セキュリティ業界からみた「位置情報」のメリットとデメリット

スマホやタブレットデバイスの位置情報を使ったサービスが広がる中、そのメリットとデメリットも広く知られるようになってきた。セキュリティ企業のSophosは位置情報の使い道に関する議論を展開している。

» 2012年08月16日 19時21分 公開
[ITmedia]

 ユーザーのモバイルデバイスに搭載されたGPSや近隣の無線基地局から取得した「位置情報」は、セキュリティの観点ではどう考えるべきか――英セキュリティ企業のSophosが同社ブログを通じて位置情報の活用の在り方をめぐる議論を投げかけている。

「WeKnowYourHouse.com」サイト

 つい最近、Twitterでのツイートや位置情報からユーザーの自宅の場所を類推して地図やGoogleのストリートビューを表示するWebサイト「WeKnowYourHouse.com」(編注:8月16日時点ではサービスを停止している)が話題になった。同サイトは開設目的を「ソーシャルメディア上のプライバシーについて実験するため」と説明し、「位置情報サービスは便利だが、自分の居場所が知られることを考慮した方がいい」と、位置情報からプライバシーが公にさらされかねないリスクを指摘する。

 これに対してSophosのブログ担当者は、ユーザーが位置情報のリスクを十分に認識しているとは言えない状況で、容易に自宅の所在を検索できてしまうサービスを公開した同サイトの手法を批判した。

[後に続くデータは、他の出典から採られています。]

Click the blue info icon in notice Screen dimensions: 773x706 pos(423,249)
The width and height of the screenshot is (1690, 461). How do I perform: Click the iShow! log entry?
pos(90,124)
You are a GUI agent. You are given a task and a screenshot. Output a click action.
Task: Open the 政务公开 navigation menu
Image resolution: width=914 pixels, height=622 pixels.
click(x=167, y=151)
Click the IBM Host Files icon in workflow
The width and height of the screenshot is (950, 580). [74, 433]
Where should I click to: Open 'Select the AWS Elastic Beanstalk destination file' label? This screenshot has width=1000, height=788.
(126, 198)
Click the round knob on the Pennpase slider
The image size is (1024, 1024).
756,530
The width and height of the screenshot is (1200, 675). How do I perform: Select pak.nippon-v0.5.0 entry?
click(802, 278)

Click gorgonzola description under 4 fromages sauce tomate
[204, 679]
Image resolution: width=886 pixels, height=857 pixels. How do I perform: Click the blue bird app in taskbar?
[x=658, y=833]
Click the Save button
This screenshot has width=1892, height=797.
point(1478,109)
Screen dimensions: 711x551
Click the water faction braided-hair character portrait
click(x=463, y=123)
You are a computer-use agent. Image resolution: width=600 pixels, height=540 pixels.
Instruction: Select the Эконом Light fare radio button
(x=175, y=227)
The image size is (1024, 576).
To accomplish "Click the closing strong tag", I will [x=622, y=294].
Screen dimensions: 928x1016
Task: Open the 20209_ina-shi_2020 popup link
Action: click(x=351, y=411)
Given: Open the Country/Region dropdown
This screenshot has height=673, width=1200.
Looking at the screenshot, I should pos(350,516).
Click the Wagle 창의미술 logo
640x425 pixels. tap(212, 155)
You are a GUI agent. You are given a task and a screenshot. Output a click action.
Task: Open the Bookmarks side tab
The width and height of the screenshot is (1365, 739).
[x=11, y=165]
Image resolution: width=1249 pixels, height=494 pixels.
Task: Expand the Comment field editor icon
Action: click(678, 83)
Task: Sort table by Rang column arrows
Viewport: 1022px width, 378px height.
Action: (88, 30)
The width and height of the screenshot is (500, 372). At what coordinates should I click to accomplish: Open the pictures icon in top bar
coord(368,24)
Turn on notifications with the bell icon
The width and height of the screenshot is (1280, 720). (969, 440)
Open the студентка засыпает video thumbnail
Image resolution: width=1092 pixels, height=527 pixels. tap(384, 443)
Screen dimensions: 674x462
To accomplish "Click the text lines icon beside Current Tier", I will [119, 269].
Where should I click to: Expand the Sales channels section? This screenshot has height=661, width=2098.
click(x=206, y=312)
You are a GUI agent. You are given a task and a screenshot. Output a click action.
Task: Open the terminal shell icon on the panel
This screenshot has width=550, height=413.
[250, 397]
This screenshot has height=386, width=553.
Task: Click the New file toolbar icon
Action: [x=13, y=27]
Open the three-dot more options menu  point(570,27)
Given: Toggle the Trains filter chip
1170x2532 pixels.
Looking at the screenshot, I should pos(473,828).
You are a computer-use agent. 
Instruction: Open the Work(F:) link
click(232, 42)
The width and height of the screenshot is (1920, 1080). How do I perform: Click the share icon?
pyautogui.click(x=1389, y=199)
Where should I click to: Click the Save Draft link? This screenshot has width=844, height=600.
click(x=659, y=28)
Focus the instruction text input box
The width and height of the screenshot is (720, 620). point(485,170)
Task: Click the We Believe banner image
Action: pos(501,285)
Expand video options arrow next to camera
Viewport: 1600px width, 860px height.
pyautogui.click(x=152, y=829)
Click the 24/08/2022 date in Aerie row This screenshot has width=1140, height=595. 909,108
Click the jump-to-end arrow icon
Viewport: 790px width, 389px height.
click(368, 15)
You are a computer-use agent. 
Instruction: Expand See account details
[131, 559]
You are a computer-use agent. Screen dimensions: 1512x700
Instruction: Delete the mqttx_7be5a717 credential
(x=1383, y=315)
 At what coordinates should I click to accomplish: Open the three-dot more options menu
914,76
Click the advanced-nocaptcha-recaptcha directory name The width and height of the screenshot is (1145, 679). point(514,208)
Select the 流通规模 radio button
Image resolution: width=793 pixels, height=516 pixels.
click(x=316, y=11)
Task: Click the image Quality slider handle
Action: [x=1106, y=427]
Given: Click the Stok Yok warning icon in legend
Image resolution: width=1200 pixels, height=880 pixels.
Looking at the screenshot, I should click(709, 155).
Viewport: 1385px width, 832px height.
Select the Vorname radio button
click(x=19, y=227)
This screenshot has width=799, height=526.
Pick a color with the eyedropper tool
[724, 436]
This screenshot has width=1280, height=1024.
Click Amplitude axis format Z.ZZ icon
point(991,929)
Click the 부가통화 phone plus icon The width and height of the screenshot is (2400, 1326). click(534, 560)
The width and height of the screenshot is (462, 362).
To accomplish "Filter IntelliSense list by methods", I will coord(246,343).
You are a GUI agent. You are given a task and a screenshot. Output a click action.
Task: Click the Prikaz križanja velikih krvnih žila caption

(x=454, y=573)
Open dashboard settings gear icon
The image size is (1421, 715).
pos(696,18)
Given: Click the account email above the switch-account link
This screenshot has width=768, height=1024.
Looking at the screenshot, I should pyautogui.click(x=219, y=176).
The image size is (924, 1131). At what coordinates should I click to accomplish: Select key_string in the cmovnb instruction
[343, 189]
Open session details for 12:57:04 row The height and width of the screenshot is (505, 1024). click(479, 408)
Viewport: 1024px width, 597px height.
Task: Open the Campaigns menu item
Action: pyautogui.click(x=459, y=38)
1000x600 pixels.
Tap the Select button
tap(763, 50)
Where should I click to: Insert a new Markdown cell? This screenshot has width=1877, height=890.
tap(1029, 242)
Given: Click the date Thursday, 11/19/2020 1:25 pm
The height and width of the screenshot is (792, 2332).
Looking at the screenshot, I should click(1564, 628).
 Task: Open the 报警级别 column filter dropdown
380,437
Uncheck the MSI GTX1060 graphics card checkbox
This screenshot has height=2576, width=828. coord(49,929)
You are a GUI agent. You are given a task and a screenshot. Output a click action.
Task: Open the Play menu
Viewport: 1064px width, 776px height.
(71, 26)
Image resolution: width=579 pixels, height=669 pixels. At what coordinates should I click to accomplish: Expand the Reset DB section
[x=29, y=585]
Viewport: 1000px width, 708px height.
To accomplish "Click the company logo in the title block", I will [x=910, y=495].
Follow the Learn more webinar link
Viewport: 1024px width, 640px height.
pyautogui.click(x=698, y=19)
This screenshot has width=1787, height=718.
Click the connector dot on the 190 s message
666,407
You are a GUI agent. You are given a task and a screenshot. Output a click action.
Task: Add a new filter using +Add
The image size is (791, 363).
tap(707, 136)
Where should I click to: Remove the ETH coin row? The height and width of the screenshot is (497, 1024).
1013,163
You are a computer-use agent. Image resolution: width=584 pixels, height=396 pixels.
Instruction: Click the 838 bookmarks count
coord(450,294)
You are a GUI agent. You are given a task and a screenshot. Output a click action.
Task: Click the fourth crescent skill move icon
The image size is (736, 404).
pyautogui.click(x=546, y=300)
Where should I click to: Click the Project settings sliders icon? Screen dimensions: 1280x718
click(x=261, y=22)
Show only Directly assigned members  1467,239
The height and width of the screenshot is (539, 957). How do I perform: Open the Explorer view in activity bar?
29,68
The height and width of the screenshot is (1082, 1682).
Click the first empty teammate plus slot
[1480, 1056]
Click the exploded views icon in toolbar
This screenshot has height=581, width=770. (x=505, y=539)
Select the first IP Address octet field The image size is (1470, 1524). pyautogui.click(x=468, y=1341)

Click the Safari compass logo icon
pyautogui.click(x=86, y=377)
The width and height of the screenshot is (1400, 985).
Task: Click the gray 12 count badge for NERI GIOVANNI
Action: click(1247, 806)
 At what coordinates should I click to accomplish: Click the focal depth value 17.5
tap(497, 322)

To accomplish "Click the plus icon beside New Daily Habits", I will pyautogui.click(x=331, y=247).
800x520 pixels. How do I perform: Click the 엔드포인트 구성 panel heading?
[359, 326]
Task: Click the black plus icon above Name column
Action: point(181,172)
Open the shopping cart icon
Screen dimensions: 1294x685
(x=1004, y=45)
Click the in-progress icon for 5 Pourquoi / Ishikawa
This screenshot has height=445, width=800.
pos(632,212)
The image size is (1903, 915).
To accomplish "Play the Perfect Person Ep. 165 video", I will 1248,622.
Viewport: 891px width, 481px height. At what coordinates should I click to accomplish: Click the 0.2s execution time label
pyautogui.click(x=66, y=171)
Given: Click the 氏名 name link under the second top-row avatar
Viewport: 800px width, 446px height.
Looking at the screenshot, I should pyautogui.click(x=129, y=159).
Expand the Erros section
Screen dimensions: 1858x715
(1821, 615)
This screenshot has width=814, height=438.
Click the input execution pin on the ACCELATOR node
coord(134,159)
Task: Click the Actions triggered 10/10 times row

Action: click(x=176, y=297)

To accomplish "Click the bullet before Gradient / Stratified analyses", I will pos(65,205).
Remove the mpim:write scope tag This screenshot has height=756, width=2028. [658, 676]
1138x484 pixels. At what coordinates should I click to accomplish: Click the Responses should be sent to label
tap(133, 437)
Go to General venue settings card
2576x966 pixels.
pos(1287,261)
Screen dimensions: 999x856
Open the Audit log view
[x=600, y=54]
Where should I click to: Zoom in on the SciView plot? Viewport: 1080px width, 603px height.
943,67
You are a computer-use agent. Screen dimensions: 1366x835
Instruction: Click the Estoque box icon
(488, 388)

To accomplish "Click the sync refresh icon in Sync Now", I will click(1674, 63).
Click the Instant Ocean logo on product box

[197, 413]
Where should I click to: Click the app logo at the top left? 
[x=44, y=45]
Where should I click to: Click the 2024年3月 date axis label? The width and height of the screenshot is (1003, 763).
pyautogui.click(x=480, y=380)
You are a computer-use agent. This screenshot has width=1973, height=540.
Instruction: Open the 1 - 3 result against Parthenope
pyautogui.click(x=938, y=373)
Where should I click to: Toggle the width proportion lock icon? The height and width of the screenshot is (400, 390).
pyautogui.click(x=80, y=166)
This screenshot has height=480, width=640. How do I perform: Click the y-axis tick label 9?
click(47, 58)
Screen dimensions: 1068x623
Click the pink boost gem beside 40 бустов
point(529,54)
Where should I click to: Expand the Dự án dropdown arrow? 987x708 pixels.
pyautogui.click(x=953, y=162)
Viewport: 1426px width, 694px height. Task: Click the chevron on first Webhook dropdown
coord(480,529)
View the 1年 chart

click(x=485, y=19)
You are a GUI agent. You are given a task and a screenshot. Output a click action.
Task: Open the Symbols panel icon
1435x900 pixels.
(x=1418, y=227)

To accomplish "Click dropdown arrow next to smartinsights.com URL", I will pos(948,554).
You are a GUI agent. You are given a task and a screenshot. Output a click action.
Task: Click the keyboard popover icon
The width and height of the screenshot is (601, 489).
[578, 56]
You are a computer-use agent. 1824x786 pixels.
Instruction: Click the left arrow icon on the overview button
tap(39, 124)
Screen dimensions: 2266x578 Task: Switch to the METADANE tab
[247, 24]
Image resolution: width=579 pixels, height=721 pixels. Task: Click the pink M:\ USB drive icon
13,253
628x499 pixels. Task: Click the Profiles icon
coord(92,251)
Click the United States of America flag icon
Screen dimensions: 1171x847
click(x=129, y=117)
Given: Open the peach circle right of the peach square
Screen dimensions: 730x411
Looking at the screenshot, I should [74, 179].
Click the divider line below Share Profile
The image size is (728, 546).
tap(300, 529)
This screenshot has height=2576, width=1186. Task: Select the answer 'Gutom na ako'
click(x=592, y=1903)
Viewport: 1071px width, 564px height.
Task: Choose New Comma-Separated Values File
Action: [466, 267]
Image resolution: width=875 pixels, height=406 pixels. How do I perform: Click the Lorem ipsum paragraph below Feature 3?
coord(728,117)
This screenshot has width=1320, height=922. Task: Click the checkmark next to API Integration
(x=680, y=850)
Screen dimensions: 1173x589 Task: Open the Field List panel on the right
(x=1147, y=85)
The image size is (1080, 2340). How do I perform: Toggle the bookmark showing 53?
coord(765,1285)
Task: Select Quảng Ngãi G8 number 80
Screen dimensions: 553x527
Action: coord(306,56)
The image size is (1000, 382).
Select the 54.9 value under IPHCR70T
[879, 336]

 一方、先日にはAppleの前CEO、故スティーブ・ジョブズ氏の自宅に侵入した窃盗犯が逮捕されたと報じられた。逮捕のきっかけは、犯人がジョブズ氏の自宅から盗み出したiPadでAppleのサービスに接続した際にサーバに取得された位置情報で、警察当局は位置情報から犯人の所在を突き止めたとされる。Sophosの担当者はこの事件から、「位置情報やその追跡については良い面もある」と評価した。

 スマートフォンやタブレット端末の急速な普及を受けて、こうした端末から取得した位置情報を活用するサービスが数多く登場。ユーザーがいる場所に関連した“役立つ”情報を提供するものから、セキュリティ企業が提供する紛失や盗難に遭ったデバイスの追跡調査までと幅広い。

 しかし位置情報をオンライン上で提供することのリスクが、ユーザーの間で“常識”にはなっていない現状があり、サービス提供者やセキュリティ業界には位置情報がもたらすメリットとデメリットをユーザーにより広く認知される取り組みが求められているようだ。